The education and experience of the different members of the executive committee are also complementary and guarantee a balanced decision making process. At least four times a year the executive committee reports to the board of directors on its policy. Each year, the board of directors decides to give discharge or not to the executive committee for its policy during the pas financial year.
INFORMATION AND COMMUNICATION
The performance of the different operational units, grouped per segment, are evaluated on a monthly basis, based on the reporting systems available in SAP and they are compared to the budget, taking into account the economic climate and the market situation. This is primarily the task of the business analysts, who will report within short notice as well to the operational managers with final responsibility as to the executive committee.

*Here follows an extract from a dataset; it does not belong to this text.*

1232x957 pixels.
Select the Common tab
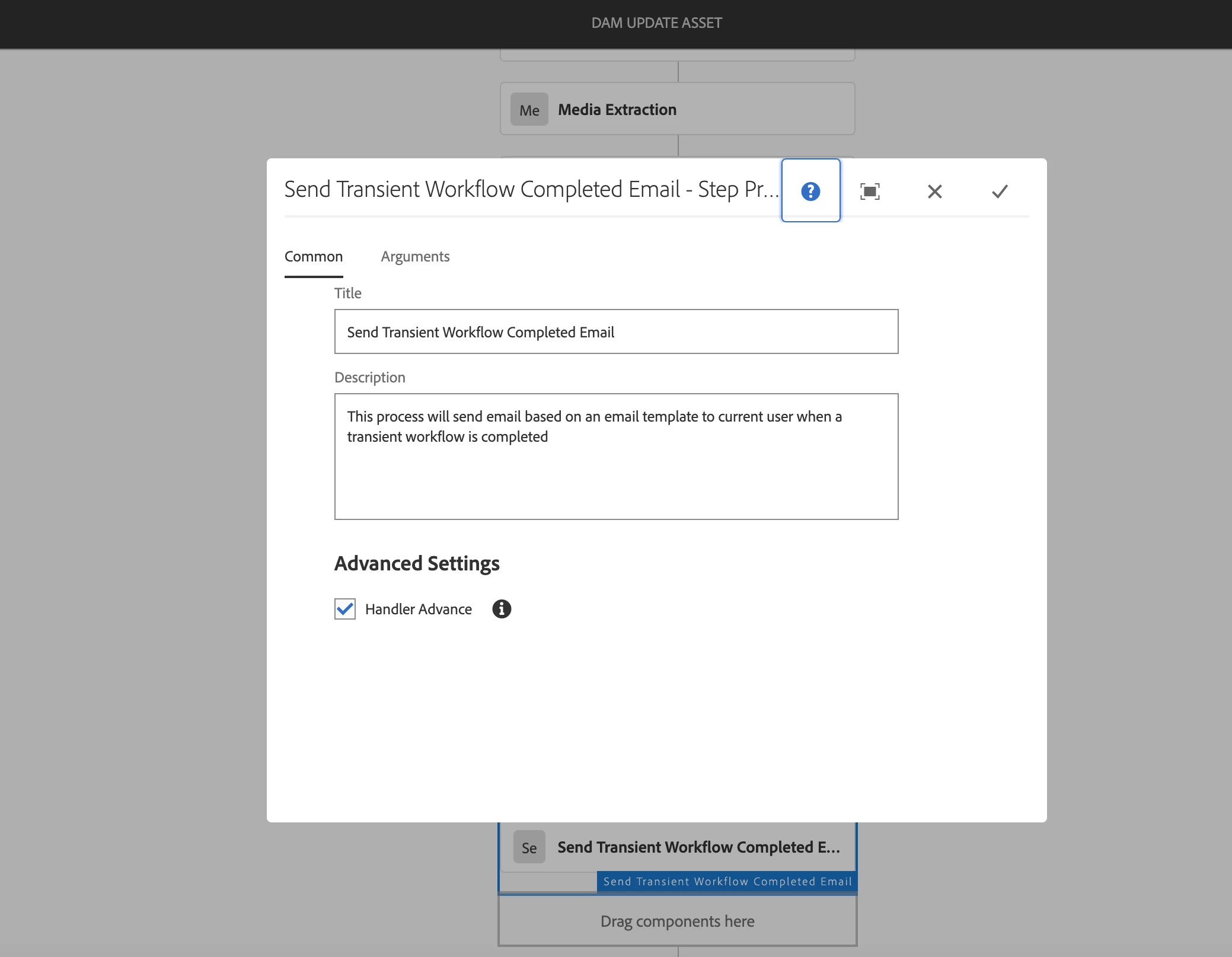(314, 257)
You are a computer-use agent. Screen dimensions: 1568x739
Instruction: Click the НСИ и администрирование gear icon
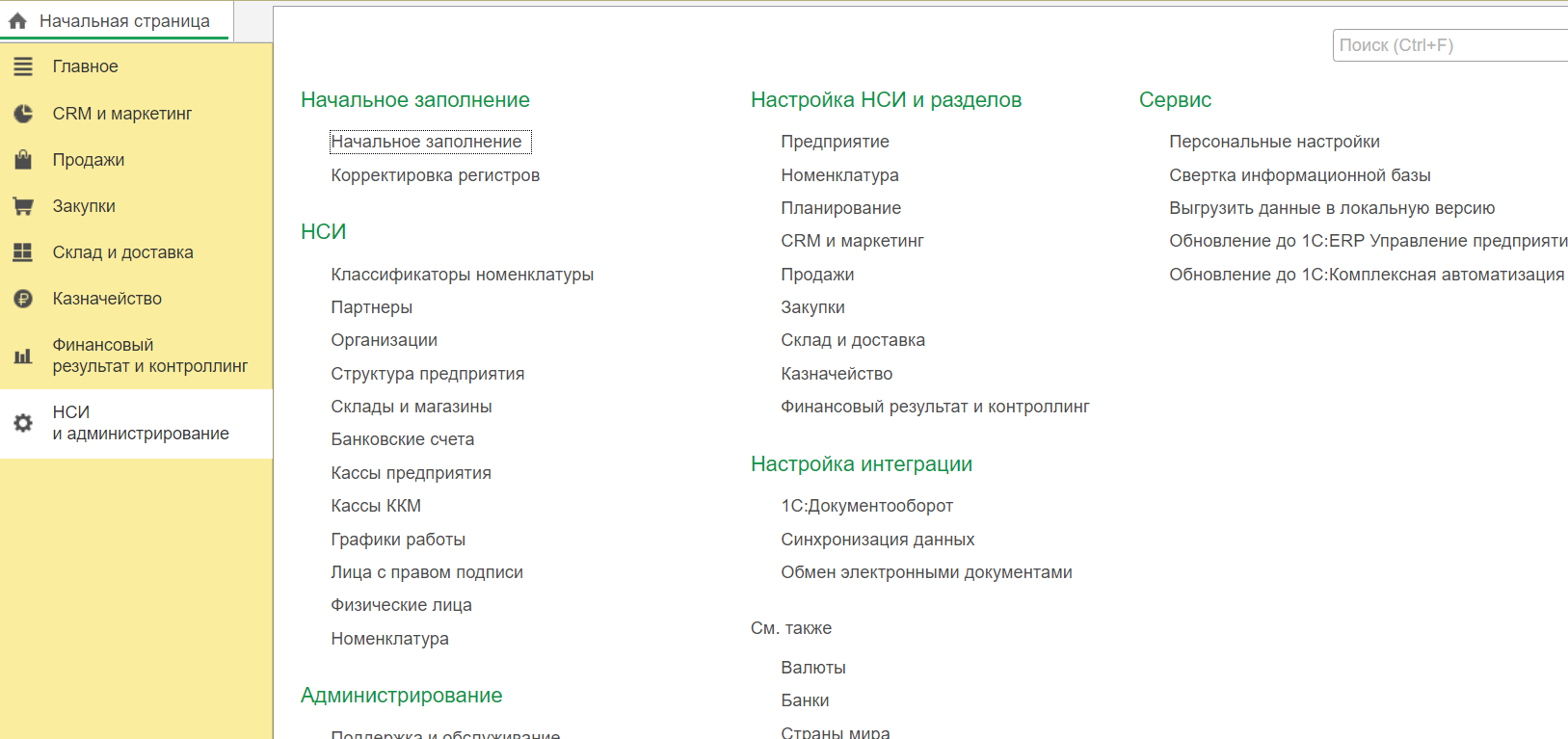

The results of the different operational units with comparable activities are continuously compared in a detailed way. That way, so-called ‘best practices’, per criteria, can be shared with other units of the group. At least twice a year the operational managers with final responsibility meet to exchange their experience, discuss on specific matters and take appropriate measures.
At regular occasions, comparisons with competitors are made for the entire group. These comparisons are discussed in the executive committee as well as in the board of directors. Should such an exercise lead to important conclusions, these will immediately be communicated to the operational managers with final responsibility.
EVALUATION OF THE INTERNAL CONTROL MECHANISMS AND NOTIFICATION OF POSSIBLE SHORTCOMINGS
The company has an internal audit department charged with ensuring the efficiency of the internal control system. Thereto the executive committee has given the internal audit department sufficient authority and means.
Complementary to the activities of the internal audit department, the quality of and compliance with the internal control systems is also verified by the independent auditor of the company.
The recommendations of both the internal and external auditors are periodically communicated to the audit committee, that closely monitors if these recommendations are effectively implemented by the executive committee.